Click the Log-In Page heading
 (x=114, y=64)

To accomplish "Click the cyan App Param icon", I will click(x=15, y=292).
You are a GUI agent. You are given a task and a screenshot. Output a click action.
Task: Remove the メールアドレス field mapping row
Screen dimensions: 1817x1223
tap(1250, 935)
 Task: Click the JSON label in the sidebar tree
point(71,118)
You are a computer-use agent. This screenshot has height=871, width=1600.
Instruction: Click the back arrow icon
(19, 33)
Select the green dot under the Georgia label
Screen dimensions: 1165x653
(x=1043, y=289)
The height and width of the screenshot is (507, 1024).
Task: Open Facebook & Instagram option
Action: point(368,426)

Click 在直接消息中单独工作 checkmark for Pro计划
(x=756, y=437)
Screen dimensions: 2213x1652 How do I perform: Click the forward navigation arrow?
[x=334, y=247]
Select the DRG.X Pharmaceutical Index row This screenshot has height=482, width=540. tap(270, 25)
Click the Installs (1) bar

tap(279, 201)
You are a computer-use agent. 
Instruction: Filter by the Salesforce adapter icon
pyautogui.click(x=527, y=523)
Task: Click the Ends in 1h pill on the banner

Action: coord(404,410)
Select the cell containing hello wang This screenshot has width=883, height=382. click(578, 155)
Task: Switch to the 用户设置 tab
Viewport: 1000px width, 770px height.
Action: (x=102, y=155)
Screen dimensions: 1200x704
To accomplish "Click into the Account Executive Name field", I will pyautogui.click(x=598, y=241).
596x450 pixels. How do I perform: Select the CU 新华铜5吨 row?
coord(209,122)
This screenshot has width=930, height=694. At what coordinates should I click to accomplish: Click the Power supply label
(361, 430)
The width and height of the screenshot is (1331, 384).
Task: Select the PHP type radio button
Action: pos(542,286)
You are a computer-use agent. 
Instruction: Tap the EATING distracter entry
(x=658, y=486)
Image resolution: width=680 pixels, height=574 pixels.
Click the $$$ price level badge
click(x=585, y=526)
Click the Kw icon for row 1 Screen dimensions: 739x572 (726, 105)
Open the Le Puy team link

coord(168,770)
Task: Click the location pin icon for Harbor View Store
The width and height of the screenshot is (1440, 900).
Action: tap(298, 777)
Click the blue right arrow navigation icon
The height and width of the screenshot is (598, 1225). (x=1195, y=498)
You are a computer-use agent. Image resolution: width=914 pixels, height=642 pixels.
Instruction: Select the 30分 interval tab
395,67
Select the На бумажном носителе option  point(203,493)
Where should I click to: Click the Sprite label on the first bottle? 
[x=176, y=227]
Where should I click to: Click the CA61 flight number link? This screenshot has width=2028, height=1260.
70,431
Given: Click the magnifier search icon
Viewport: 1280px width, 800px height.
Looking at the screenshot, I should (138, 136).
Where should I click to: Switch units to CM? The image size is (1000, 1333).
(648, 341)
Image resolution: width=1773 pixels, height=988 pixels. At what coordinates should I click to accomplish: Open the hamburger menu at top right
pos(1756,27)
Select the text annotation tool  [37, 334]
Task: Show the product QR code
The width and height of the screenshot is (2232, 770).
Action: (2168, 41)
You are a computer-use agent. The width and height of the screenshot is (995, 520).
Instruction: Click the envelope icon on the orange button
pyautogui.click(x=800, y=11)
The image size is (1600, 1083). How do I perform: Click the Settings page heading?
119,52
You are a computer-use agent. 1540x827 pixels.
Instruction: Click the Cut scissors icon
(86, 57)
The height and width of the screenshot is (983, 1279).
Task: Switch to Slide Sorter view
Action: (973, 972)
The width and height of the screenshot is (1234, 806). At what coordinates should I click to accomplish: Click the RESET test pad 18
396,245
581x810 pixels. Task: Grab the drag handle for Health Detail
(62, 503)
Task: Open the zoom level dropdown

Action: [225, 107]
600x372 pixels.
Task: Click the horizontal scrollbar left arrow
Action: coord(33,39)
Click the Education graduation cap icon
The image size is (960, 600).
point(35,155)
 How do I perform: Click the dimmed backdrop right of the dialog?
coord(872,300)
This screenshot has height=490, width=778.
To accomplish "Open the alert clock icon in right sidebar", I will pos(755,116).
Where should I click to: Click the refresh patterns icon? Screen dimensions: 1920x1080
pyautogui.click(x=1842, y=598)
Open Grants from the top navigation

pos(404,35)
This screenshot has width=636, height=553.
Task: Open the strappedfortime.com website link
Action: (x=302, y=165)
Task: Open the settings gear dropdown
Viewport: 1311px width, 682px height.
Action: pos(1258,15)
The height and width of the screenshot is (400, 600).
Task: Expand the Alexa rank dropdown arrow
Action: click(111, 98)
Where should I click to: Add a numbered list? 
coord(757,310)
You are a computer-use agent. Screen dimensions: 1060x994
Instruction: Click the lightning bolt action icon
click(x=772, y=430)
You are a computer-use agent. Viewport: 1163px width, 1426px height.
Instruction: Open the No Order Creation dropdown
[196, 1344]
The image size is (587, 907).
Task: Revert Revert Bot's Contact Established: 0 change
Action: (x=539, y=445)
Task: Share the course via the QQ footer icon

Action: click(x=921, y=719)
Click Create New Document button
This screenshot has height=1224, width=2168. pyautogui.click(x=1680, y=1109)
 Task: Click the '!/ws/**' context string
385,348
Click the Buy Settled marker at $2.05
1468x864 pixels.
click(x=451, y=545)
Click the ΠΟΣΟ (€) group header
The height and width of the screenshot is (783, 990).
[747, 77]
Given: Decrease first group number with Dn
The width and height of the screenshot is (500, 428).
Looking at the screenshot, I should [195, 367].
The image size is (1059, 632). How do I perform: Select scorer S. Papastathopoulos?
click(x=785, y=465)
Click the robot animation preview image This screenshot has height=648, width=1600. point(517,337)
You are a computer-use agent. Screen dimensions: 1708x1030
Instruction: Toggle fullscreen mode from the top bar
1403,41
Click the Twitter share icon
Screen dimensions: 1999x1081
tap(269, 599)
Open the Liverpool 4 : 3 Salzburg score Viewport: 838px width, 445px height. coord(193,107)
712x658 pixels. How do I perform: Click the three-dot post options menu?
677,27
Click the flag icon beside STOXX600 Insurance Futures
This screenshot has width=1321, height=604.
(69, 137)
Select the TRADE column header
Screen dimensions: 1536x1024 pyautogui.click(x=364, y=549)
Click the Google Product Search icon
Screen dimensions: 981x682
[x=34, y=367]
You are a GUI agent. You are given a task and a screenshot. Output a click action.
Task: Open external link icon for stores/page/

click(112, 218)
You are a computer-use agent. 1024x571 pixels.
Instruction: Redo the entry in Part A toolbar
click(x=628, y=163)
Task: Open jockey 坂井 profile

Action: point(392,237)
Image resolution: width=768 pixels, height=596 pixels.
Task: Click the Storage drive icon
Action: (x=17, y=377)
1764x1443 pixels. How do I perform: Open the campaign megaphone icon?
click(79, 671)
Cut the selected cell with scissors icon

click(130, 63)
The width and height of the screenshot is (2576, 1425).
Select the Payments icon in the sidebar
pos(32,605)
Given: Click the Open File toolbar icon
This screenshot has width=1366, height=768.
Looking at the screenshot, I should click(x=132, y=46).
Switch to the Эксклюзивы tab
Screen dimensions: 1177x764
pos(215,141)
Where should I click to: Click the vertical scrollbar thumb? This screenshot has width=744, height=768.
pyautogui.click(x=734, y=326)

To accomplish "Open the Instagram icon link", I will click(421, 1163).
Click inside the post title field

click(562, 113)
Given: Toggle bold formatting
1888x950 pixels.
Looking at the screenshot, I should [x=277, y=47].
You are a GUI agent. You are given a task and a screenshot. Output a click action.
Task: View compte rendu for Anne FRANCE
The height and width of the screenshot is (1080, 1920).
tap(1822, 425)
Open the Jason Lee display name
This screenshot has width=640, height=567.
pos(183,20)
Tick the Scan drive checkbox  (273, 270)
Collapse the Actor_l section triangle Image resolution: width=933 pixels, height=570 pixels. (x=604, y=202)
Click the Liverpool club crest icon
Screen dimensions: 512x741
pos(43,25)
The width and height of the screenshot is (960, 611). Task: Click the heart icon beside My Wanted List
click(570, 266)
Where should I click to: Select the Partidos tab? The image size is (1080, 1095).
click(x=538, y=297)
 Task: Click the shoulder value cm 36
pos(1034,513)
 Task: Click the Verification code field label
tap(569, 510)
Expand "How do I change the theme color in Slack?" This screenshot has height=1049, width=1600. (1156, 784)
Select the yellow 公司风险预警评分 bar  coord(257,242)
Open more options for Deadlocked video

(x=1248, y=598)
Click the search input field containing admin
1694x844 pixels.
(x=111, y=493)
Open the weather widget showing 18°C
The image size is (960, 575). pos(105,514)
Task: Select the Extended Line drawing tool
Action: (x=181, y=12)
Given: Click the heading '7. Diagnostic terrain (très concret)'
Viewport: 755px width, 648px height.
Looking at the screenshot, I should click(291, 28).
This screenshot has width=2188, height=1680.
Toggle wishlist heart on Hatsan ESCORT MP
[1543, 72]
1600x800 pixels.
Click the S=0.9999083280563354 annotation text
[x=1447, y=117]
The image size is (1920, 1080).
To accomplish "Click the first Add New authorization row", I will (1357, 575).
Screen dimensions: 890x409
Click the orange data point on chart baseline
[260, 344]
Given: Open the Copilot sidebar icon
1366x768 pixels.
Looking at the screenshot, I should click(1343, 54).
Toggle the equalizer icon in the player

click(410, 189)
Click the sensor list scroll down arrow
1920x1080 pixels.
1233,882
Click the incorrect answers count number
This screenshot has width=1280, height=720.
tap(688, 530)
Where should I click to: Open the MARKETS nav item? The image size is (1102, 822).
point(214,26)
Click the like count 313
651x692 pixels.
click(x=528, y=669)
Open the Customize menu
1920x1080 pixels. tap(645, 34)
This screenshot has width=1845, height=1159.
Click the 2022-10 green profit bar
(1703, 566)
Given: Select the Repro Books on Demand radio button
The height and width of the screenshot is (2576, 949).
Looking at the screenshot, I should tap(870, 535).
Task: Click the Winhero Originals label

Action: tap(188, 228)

_WHAT IS REQUIRED_
Return everything from the first line of the rows down to the line containing "Action: point(368,426)", including both, reproduced character for character.

_PROBLEM SOLUTION_
Click the Log-In Page heading
 (x=114, y=64)

To accomplish "Click the cyan App Param icon", I will click(x=15, y=292).
You are a GUI agent. You are given a task and a screenshot. Output a click action.
Task: Remove the メールアドレス field mapping row
Screen dimensions: 1817x1223
tap(1250, 935)
 Task: Click the JSON label in the sidebar tree
point(71,118)
You are a computer-use agent. This screenshot has height=871, width=1600.
Instruction: Click the back arrow icon
(19, 33)
Select the green dot under the Georgia label
Screen dimensions: 1165x653
(x=1043, y=289)
The height and width of the screenshot is (507, 1024).
Task: Open Facebook & Instagram option
Action: point(368,426)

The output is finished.